Read the data that follows. Then repeat it exactly.

____________________

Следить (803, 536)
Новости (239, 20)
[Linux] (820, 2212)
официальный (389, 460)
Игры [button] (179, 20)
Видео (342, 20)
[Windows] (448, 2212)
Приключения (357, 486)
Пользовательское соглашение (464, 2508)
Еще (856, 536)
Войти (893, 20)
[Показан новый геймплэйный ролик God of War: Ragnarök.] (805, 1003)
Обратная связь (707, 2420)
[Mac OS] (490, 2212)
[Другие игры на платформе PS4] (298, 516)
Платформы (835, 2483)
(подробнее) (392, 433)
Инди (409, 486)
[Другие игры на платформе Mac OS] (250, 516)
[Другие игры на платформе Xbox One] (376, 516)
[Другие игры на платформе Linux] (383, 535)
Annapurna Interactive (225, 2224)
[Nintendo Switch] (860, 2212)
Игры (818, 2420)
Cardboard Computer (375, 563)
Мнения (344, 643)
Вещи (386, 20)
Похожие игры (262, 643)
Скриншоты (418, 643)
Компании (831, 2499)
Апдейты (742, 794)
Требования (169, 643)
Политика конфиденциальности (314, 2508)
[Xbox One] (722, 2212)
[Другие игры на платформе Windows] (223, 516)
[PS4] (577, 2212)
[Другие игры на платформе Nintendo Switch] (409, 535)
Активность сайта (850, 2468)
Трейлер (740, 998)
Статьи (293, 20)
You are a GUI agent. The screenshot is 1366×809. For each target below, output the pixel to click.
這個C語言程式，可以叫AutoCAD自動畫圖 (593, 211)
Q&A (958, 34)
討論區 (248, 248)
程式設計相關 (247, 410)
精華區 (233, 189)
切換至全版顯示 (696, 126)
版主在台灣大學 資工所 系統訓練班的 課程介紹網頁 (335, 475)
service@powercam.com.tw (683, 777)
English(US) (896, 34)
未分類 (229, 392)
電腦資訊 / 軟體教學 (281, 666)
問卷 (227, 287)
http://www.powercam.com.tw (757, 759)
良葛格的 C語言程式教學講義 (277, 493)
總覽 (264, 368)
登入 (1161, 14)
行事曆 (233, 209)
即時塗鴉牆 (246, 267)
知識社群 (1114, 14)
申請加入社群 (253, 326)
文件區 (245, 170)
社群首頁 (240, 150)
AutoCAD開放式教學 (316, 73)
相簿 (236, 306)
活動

____________________

• Answer for the task:
Следить (803, 536)
Новости (239, 20)
[Linux] (820, 2212)
официальный (389, 460)
Игры [button] (179, 20)
Видео (342, 20)
[Windows] (448, 2212)
Приключения (357, 486)
Пользовательское соглашение (464, 2508)
Еще (856, 536)
Войти (893, 20)
[Показан новый геймплэйный ролик God of War: Ragnarök.] (805, 1003)
Обратная связь (707, 2420)
[Mac OS] (490, 2212)
[Другие игры на платформе PS4] (298, 516)
Платформы (835, 2483)
(подробнее) (392, 433)
Инди (409, 486)
[Другие игры на платформе Mac OS] (250, 516)
[Другие игры на платформе Xbox One] (376, 516)
[Другие игры на платформе Linux] (383, 535)
Annapurna Interactive (225, 2224)
[Nintendo Switch] (860, 2212)
Игры (818, 2420)
Cardboard Computer (375, 563)
Мнения (344, 643)
Вещи (386, 20)
Похожие игры (262, 643)
Скриншоты (418, 643)
Компании (831, 2499)
Апдейты (742, 794)
Требования (169, 643)
Политика конфиденциальности (314, 2508)
[Xbox One] (722, 2212)
[Другие игры на платформе Windows] (223, 516)
[PS4] (577, 2212)
[Другие игры на платформе Nintendo Switch] (409, 535)
Активность сайта (850, 2468)
Трейлер (740, 998)
Статьи (293, 20)
You are a GUI agent. The screenshot is 1366×809. For each target below, output the pixel to click.
這個C語言程式，可以叫AutoCAD自動畫圖 (593, 211)
Q&A (958, 34)
討論區 (248, 248)
程式設計相關 (247, 410)
精華區 (233, 189)
切換至全版顯示 (696, 126)
版主在台灣大學 資工所 系統訓練班的 課程介紹網頁 (335, 475)
service@powercam.com.tw (683, 777)
English(US) (896, 34)
未分類 (229, 392)
電腦資訊 / 軟體教學 (281, 666)
問卷 (227, 287)
http://www.powercam.com.tw (757, 759)
良葛格的 C語言程式教學講義 (277, 493)
總覽 (264, 368)
登入 (1161, 14)
行事曆 (233, 209)
即時塗鴉牆 (246, 267)
知識社群 (1114, 14)
申請加入社群 (253, 326)
文件區 (245, 170)
社群首頁 (240, 150)
AutoCAD開放式教學 (316, 73)
相簿 (236, 306)
活動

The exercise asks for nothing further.